C’était une génération bourrée de talent. Nous étions la première génération sénégalaise à atteindre les demi-finales d’une Coupe du monde. On avait énormément travaillé et le groupe était très soudé. C’était le début de beaucoup de choses pour nous.
Qui était selon vous le joueur le plus talentueux ?
Il y avait beaucoup de talentueux joueurs : Al Hassane Sylla, Sidy Sarr, Elimane Cissé ou encore Moussa Koné. On avait vraiment une très belle équipe.
Saviez-vous que Gabriel Jesus faisait partie de l’équipe du Brésil qui vous avait battus 5-0 ?

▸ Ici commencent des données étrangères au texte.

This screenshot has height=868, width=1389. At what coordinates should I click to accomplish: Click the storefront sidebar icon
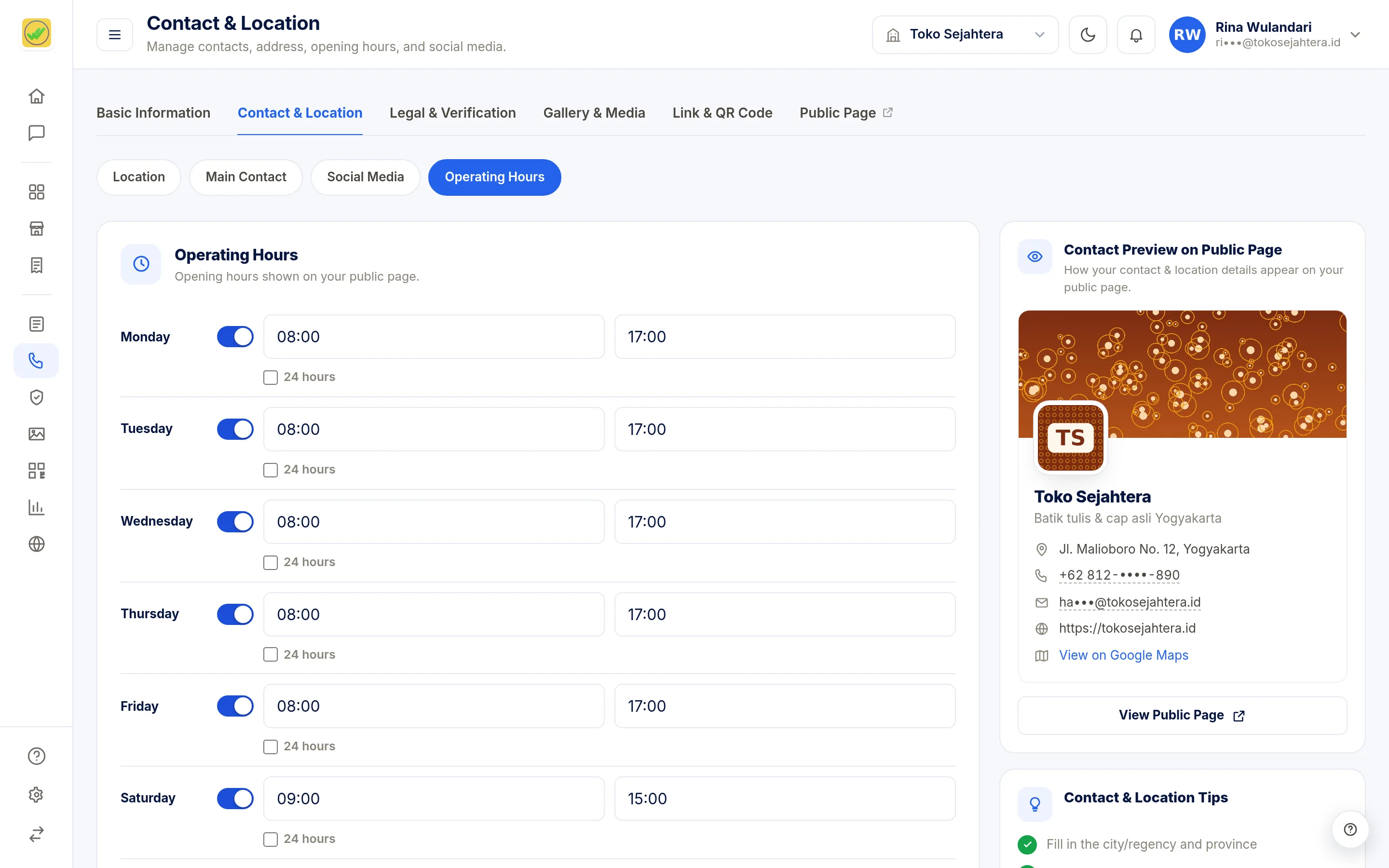[36, 229]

Oui, je l’ai réalisé après, quand il a commencé à exploser au très haut niveau. Je me suis alors souvenu de lui.
Quel a été votre moment le plus marquant lors de cette Coupe du monde U20 en 2015 ?
La qualification en demi-finale. C’était vraiment marquant. Nous n’étions peut-être pas l’équipe la plus forte, mais nous avions un groupe exceptionnel, très soudé et travailleur. On était comme une famille.
Comment avez-vous vécu la Coupe du monde 2022 remportée par Lionel Messi, que vous avez côtoyé au Barça ?
Lionel Messi, c’est Lionel Messi. Ce n’était pas une surprise. L’Argentine avait une équipe talentueuse et il s’est énormément donné pour son pays. J’étais très content pour lui. Avec tout ce qu’il a apporté au football, il méritait vraiment ce titre.
À 27 ans, vous évoluez actuellement à Panserraikos en première division grecque. Comment se passe votre saison ?
La saison est compliquée. Nous nous battons pour éviter la relégation. Ce n’est pas évident, mais il reste encore quelques journées et nous avons retrouvé de la confiance. Nous sommes optimistes pour le maintien.